The particle swarm optimization is a technique inspired by birds flocking or fish schooling. In PSO each individual is bird or fish in the search space that has position and velocity. Particles try to keep up with their local best positions before they search for the best global position.
In this paper, we propose a new training algorithm based on hybrid Particle Swarm Optimization (PSO) with Multi-Verse Optimization (MVO) to train MLP neural networks.
Though a wide variety of swarm-based and evolutionary algorithms are investigated and deployed in the MLP training literature. There is a question here as if new training algorithms still need to be developed. The answer is yes, local minimum issues remain available. The no-free-lunch theorem (NFL) states that there is no superior optimization algorithm to solve all optimization problems.
Training MLP is also an optimization problem that varies for each dataset (Faris et al., 2016).
Based on those reasons, this paper presents a new training approach based on particle swarm optimization (PSO) with Multi-Verse Optimization MVO, called PMVO, to train the feedforward neural network (FFNN).

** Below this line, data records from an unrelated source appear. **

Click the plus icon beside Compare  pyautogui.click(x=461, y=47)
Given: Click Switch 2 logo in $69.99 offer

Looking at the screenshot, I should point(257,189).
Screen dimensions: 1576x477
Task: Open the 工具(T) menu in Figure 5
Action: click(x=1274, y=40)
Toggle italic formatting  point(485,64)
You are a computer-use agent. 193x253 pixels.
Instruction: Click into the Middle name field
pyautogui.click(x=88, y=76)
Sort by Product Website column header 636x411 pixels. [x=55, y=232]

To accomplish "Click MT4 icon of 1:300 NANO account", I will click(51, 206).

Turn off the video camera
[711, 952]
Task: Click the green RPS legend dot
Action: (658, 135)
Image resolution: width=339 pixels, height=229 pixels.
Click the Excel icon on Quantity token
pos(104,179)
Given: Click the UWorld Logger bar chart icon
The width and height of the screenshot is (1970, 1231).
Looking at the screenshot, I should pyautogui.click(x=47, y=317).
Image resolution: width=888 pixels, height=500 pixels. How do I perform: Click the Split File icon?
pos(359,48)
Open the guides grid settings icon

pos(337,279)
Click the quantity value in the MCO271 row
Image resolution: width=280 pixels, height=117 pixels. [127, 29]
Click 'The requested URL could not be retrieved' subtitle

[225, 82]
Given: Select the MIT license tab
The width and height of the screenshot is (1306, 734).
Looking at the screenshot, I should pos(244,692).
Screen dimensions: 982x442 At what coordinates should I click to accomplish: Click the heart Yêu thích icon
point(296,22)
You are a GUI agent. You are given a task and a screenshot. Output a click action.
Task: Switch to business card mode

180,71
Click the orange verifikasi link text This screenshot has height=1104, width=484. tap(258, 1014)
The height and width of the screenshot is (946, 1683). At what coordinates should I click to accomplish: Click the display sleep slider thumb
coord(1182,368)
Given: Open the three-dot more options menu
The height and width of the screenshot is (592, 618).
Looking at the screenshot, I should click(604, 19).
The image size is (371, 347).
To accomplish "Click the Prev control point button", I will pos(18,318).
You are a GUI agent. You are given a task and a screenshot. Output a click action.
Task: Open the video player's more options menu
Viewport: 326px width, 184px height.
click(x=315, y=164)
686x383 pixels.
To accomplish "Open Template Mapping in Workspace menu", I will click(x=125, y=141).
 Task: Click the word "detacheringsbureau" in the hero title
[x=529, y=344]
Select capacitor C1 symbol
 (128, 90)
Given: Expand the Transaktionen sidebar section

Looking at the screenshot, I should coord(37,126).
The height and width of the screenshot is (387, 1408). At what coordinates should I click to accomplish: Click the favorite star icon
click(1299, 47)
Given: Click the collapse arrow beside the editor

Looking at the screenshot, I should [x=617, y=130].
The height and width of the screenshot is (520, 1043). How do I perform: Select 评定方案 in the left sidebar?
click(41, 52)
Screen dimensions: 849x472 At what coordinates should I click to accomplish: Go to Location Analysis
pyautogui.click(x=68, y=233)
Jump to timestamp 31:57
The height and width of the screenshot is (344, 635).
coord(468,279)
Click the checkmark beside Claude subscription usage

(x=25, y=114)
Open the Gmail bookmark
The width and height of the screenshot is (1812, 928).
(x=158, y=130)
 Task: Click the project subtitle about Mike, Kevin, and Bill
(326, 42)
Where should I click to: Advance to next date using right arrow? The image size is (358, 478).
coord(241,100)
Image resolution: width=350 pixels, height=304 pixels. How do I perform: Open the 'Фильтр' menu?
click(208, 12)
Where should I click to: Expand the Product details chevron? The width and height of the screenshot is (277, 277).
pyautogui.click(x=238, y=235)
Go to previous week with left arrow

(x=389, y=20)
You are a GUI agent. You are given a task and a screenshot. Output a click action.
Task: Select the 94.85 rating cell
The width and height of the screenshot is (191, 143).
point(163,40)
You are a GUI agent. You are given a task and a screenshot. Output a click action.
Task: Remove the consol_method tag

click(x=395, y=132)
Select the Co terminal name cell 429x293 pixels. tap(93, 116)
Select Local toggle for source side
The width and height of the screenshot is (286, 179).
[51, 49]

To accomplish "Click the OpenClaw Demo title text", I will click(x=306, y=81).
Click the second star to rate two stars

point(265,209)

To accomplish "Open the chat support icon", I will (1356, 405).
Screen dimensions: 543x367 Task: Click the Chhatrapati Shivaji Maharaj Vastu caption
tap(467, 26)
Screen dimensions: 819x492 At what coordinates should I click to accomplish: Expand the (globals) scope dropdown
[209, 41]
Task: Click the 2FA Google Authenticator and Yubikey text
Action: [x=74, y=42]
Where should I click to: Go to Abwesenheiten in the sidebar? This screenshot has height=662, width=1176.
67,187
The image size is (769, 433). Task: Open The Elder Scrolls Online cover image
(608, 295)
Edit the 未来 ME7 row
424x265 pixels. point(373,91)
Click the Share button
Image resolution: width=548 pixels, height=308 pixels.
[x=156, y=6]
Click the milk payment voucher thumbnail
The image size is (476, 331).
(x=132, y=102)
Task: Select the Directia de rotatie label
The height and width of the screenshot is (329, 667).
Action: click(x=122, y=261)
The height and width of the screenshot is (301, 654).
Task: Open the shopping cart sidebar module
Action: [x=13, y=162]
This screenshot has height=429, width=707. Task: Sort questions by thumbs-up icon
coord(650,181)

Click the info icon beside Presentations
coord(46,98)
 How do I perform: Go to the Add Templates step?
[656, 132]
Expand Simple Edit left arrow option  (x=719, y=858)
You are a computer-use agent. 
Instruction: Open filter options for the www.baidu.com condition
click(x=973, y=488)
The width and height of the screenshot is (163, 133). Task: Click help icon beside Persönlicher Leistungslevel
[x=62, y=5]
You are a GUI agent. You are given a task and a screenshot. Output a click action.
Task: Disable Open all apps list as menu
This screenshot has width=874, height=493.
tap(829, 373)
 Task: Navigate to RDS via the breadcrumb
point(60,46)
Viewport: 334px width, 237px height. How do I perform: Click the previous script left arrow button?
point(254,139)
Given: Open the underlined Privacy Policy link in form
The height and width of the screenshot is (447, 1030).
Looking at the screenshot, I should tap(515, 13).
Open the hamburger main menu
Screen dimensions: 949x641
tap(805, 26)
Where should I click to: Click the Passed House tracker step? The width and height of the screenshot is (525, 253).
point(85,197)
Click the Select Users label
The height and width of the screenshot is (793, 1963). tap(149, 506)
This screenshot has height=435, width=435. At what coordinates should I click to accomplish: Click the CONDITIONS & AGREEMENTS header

The algorithm can avoid local minima, promote global search, create a balance between exploration and exploitation, and improve convergence speed. Nine datasets were solved by the proposed trainer.
Moreover, the application of the trainer was investigated in bio-medical. The performance of PMVO was compared with five well-known trainer metaheuristics algorithms in the literature: PSO (Mendes, Cortez, Rocha, & Neves, 2002), MFO (Yamany, Fawzy, Tharwat, & Hassanien, 2015), MVO (Faris et al., 2016), WOA (Aljerah et al.,2018), HACPSO (Khan et al., 2019) based on Accuracy, Mean Square Error (MSE), F-measure, Specificity, Sensitivity, and Precision. Friedman statistical test shows that the proposed training algorithm outperforms other training algorithms.